Continuamos a caminhar por horas. Conversamos sobre um monte de coisas: filosofia, religiao, política, crise econômica espanhola, família. Ana é uma mulher incrível! Parece ser jovem mas fala com autoridade e sabedoria de quem já viveu muito. Decido tratá-la somente por senhora, dado o grau de sua experiência. Qualquer dia vou escrever sobre o que conversamos. Tomo coragem e peço para tirar uma foto para levar de lembrança para o Brasil. Ela diz: nao, nao. Foto nao! Guarde as lembranças aqui ó. Fala tocando com os dois dedos em minha testa. Nao insisto. Lembrei do meu pai -seu Terêncio. Há alguns anos atrás nao tinha quem fizesse ele tirar uma foto, e ninguém se atrevia a tirar na surdina. Hoje ele está moderno. Faz até pose para a câmera.
Desculpe, mas a senhora ainda nao me falou de onde é. Mais uma vez fui interrompido.
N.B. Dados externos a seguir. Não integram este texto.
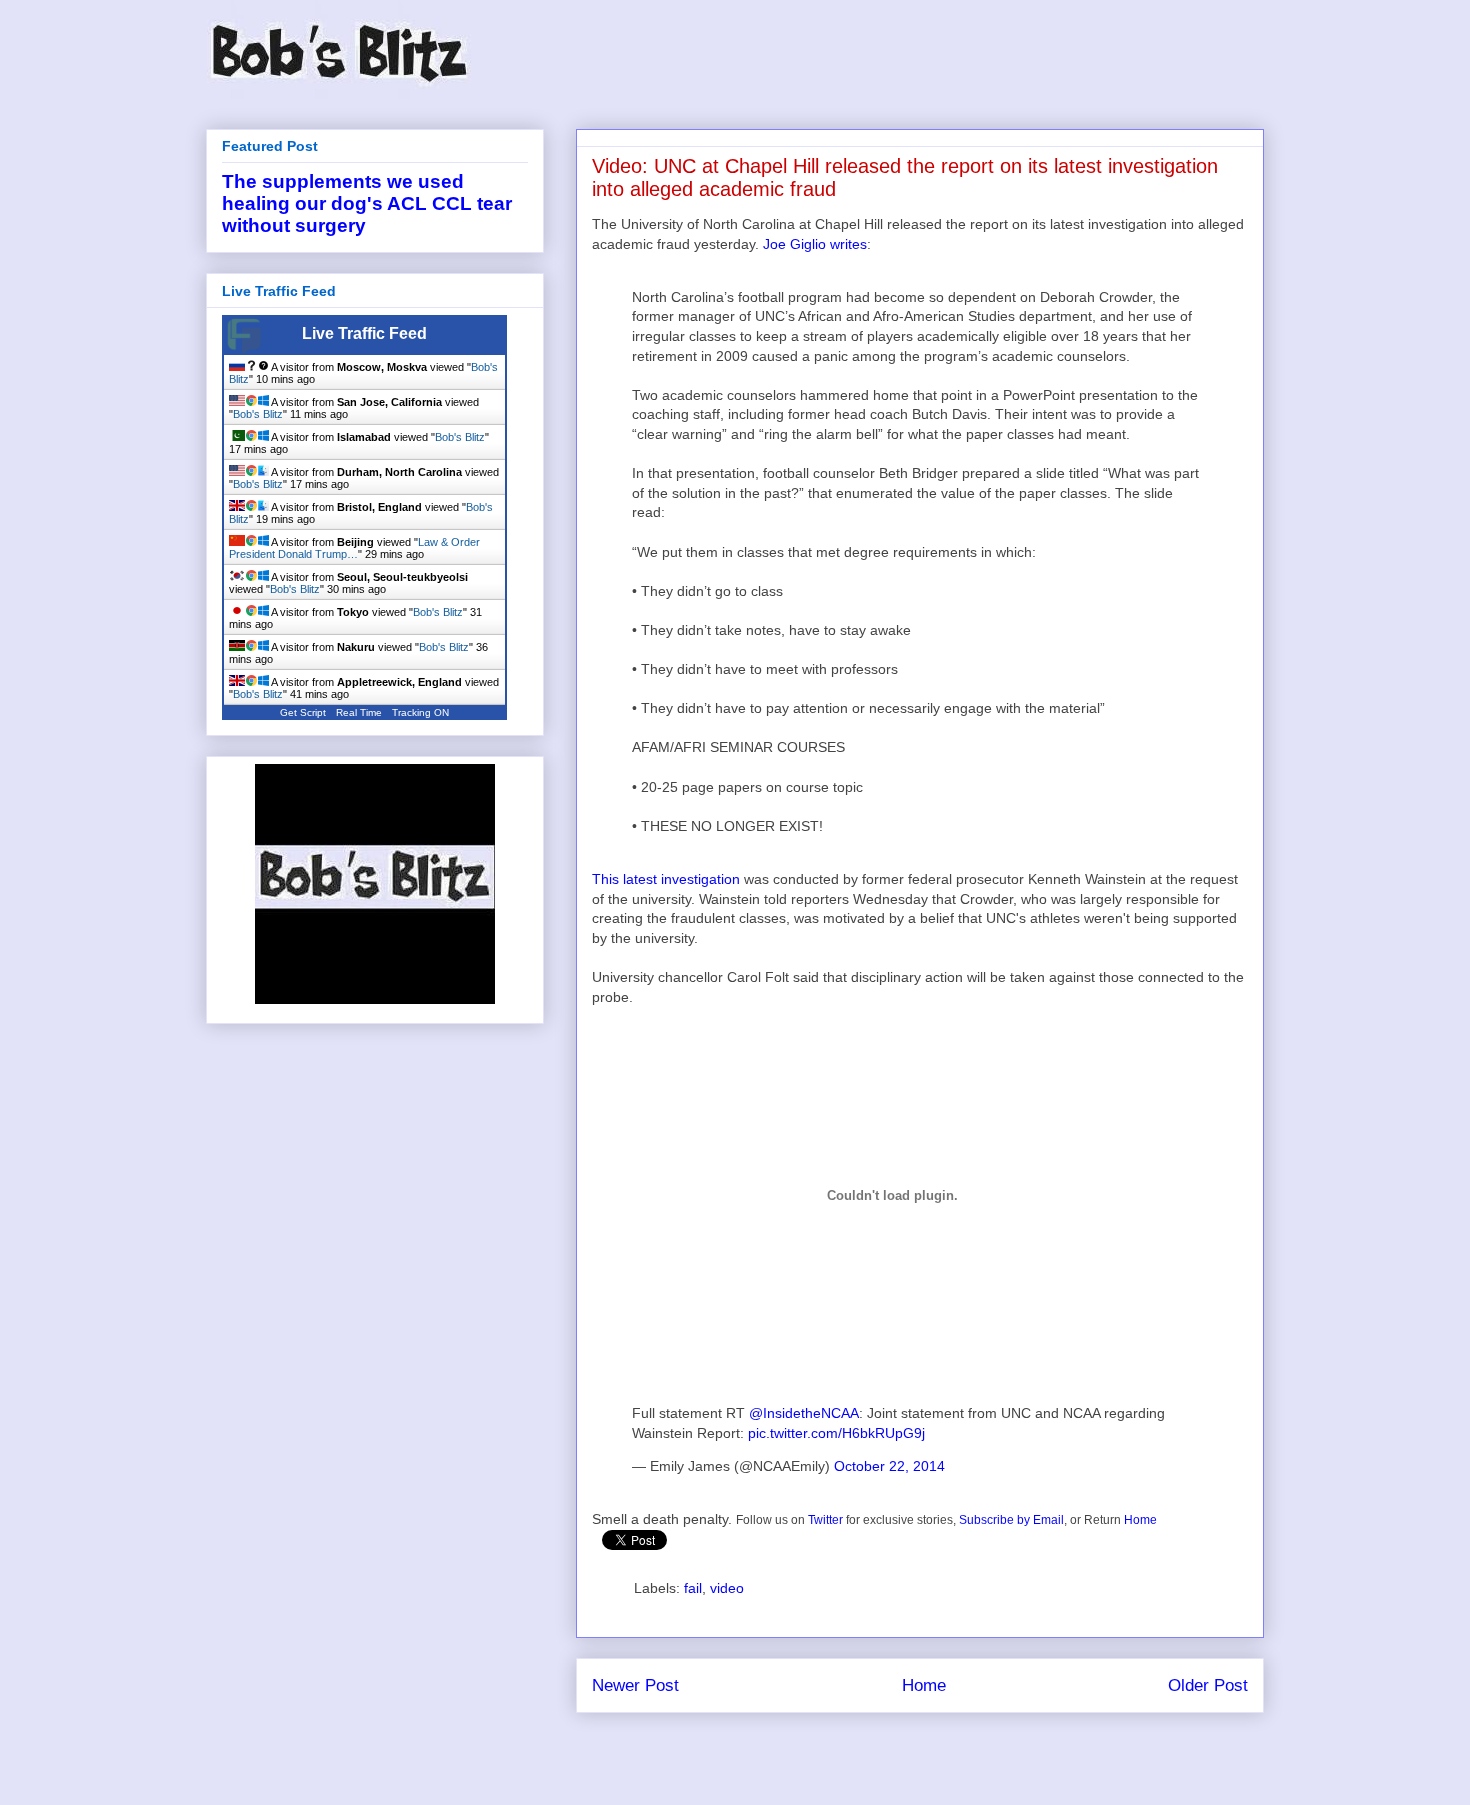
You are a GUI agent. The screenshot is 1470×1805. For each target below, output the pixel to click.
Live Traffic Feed (364, 333)
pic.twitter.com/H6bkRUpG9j (836, 1433)
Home (1140, 1520)
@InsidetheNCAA (804, 1413)
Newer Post (635, 1685)
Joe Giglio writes (815, 244)
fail (693, 1588)
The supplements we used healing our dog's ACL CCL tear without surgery (367, 203)
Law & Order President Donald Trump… (354, 548)
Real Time (359, 712)
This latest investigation (666, 879)
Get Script (303, 712)
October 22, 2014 (889, 1466)
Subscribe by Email (1011, 1520)
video (727, 1588)
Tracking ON (420, 712)
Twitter (825, 1520)
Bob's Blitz (258, 414)
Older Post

Foi um grande prazer lhe conhecer Luiz Vieira. Gostei muito da sua companhia. E lembre-se: olhe sempre para o horizonte. E nao seja tao perfeccionista. Ísso afasta as pessoas de você. Exercite mais sua tolerância. Já? Mais para onde a senhora está indo? Esse é o meu caminho. Falou apontando para uma estradinha a esquerda antes de Ponferrada. Me deu um abraço afetuoso e tomou o caminho a esquerda. Fiquei alí parado observando-a para ver se nao ia virar uma nuvem e desaparecer. Que ridículo! Caminhou até sair do meu campo de visao numa curva da estrada.